REPUBLIKA.CO.ID, AGRA - Situs nomor satu di India, Taj Mahal kembali dibuka seperti biasa untuk pengunjung pada Senin (21/9) waktu setempat. Pembukaan ini dilakukan bahkan ketika India diprediksi akan menyalip Amerika Serikat (AS) sebagai negara dengan jumlah kasus Covid-19 tertinggi di dunia.
Negara bagi 1,3 miliar orang ini mencatat lebih dari 5,4 juta kasus Covid-19 hingga Senin. Sekitar 100 ribu infeksi positif baru tercatat dan lebih dari 1.000 kematian dilaporkan setiap harinya.
Namun demikian, lockdown atau karantina wilayah ketat pada Maret menghancurkan mata pencaharian puluhan juta orang. Akibatnya Perdana Menteri Narendra Modi enggan meniru beberapa negara yang memperketat aktivitas.

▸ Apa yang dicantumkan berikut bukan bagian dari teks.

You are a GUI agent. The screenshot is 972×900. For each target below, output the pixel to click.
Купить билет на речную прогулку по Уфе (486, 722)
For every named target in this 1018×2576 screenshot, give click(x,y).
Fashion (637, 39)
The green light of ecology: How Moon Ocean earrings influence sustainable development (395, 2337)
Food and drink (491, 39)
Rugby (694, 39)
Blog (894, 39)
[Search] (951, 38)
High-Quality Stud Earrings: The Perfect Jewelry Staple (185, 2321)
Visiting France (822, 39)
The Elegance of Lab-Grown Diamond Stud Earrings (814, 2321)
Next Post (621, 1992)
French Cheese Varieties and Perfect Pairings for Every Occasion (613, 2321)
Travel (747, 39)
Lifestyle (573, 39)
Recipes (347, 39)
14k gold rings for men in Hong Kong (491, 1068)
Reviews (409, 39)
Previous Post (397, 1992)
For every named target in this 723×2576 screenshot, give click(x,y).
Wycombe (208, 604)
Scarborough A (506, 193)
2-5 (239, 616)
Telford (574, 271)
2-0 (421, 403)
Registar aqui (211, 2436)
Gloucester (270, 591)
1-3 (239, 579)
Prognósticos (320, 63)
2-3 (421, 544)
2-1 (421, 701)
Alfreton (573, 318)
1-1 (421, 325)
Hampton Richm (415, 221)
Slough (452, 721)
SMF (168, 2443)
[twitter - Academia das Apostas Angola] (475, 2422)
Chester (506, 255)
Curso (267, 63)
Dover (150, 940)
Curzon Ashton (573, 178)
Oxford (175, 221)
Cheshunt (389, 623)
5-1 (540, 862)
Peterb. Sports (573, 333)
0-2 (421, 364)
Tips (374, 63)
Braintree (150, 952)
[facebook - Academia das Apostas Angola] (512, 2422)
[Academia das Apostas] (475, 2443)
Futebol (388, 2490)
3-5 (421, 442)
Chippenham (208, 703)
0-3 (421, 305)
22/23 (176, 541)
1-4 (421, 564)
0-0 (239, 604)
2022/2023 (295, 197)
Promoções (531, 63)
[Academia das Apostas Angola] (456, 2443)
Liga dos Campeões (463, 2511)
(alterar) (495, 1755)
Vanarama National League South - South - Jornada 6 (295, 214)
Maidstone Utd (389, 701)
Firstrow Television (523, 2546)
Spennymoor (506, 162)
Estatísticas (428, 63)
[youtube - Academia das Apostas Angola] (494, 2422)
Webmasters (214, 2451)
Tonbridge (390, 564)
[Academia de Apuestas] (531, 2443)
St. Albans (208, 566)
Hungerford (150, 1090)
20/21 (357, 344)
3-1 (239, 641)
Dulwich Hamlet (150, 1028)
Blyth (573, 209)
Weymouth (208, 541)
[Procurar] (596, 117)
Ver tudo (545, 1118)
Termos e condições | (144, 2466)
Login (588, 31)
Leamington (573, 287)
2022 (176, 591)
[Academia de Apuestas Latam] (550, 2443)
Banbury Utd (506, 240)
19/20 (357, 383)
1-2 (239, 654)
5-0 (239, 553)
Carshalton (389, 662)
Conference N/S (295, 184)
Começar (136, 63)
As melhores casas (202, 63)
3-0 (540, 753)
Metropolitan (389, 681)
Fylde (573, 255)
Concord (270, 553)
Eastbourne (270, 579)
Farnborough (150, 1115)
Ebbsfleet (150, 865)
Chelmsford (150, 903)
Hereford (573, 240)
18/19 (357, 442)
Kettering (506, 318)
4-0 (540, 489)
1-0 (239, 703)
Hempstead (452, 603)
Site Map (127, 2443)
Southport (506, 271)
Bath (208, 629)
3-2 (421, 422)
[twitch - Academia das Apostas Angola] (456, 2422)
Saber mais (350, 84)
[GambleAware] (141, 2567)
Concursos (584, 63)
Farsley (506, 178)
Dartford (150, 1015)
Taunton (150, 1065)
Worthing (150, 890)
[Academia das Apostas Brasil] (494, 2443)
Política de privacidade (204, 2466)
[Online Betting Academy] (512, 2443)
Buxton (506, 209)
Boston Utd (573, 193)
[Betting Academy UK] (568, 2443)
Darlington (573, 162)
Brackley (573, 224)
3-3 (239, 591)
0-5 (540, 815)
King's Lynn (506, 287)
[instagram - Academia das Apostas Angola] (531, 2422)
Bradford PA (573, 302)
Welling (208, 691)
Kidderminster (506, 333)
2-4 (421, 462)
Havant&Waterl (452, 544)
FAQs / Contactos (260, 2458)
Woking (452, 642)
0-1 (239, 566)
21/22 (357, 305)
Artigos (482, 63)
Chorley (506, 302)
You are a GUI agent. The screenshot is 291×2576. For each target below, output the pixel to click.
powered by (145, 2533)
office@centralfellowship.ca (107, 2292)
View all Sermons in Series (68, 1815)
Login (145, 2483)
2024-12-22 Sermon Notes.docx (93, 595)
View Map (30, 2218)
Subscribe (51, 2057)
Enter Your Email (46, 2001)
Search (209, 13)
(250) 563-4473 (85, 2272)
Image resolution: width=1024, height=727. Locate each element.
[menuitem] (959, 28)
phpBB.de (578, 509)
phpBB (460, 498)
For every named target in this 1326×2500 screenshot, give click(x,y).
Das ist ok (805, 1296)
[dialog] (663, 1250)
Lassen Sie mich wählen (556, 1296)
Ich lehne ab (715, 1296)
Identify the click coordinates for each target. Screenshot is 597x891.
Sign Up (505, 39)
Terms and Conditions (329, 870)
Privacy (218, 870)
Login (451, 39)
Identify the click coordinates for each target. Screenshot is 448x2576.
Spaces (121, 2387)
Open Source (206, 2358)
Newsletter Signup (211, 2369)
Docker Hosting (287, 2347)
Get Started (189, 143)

Sebaliknya dalam beberapa bulan terakhir, pemerintah Modi telah mengurangi lebih banyak pembatasan termasuk di banyak rute kereta api, penerbangan domestik, pasar, restoran, dan yang terbaru ini adalah dibukanya Taj Mahal.
Makam marmer ini dibangun oleh kaisar Mughal Shah Jahan untuk mengenang ratunya, Mumtaz Mahal, pada abad ke-17. Taj Mahal yang merupakan mausoleum marmer putih yang terkenal di dunia dan terletak di kota Agra di selatan New Delhi adalah tempat wisata paling populer di India. Biasanya situs ini menarik tujuh juta pengunjung setahun, tetapi telah ditutup sejak Maret.
Para pejabat mengatakan bahwa ketika dibuka kembali, aturan jarak sosial yang ketat akan diberlakukan. Jumlah pengunjung harian juga akan dibatasi pada 5.000 atau seperempat dari tingkat normal. Tiket hanya bisa dibeli secara daring (online).
"Lingkaran sedang ditandai, masker akan menjadi suatu keharusan dan tidak ada yang bisa masuk tanpa pemeriksaan termal," kata Vasant Swarnkar, seorang arkeolog senior yang bertanggung jawab atas monumen Agra dikutip laman Channel News Asia, Senin.
Dilansir BBC, Taj Mahal terakhir ditutup sebentar pada 1978 ketika kota Agra dilanda banjir. Sebelum itu, monumen ini ditutup selama beberapa hari pada 1971 saat terjadi perang antara India dan Pakistan. Penutupan akibat Covid-19 merupakan yang terlama dalam sejarah Taj Mahal.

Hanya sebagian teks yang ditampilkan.